Igor Ramos
Quinta-Feira, 10 de Janeiro 2008 - 23h1 Poli BFC I
Para tentar por um fim no descaso, a diretoria do Botafogo nomeou Gilberto Pinhata com o objetivo de salvar o poli da Vila Tibério, hoje às moscas.
Poli BFC II
O conselheiro Marcelo Luis Reis enviou proposta de arrendamento do clube no ano passado. Boa ou ruim, a mesma sequer foi analisada. O motivo: picuinhas políticas.
Jogo-treino I
Qualquer análise ainda é precipitada, mas aos poucos o Botafogo vai mostrando para que lado pretende fazer a curva. É cedo para julgar a capacidade desta equipe e dizer até onde ela pode chegar na A2, mas que preocupa, preocupa.
Jogo-treino II
Carlos Rossi ficou irritado ao saber que Pinho havia dado entrevista à rádio 79 AM, fazendo críticas ao time do Botafogo. “Ele deve estar procurando emprego”, disparou. Rossi já dá sinais que a pressão começa a incomodá-lo. O treinador, porém, mostrou convicção na sua aposta de que o time vai longe na A2. Para isto comparou as derrotas sofridas por outros times que estão na mesma divisão, e que são apontados como favoritos. Mas vejamos: se resultado não conta para o Bota, não conta para os outros também, oras.
Timemania
A Caixa se comprometeu a divulgar a lista dos times que aderiram à Timemania. Segundo a assessoria, isto aconteceria ontem. Mas a lista não saiu, pois a Caixa ainda confere documentos. Até o final do mês, os clubes participantes serão conhecidos. A loteria deve entrar em circulação até o final de fevereiro.
Aproximação
A Francana jogou com o Palmeiras, a Internacional vai jogar com o Corinthians. Botafogo e Comercial poderiam fazer o mesmo.
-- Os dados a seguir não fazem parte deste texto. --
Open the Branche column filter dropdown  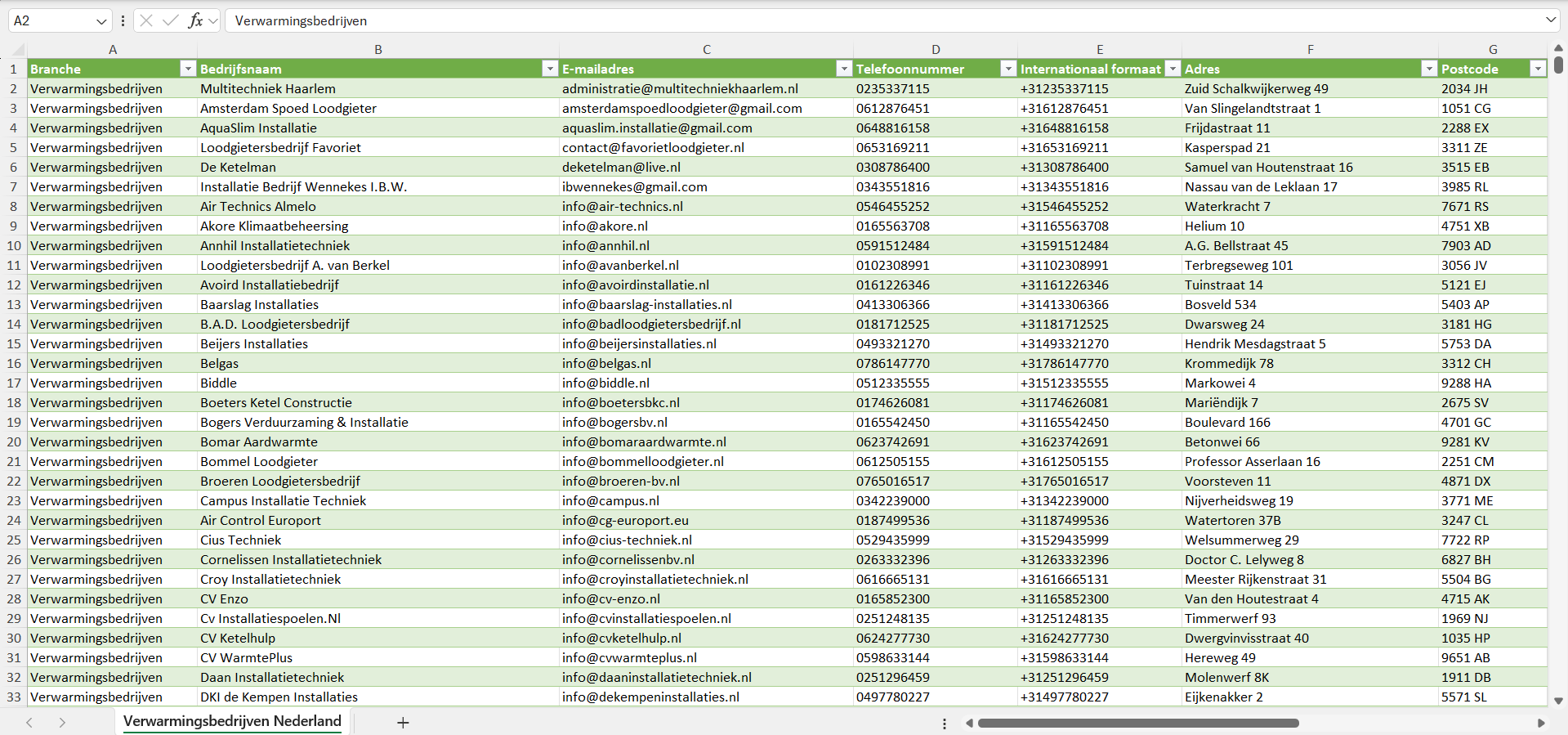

Esta aproximação dos clubes grandes só traz benefícios. No caso do Botafogo poderia ser uma semente plantada para que jogos de grande porte pudessem ser realizados no Santa Cruz, um dos poucos do Brasil com habite-se. É desejo dos grandes levar partidas para o interior. Mas por aqui não há mobilização neste sentido. Faltam “relações públicas”.
Transparência
Clubes grandes divulgam sem nenhum constrangimento os valores de seus contratos de patrocínio. No interior está prática não existe e a desculpa é sempre a mesma. O medo de penhoras. Depois ainda falam em transparência.
Os clubes são públicos e deveriam escancarar seus balancetes.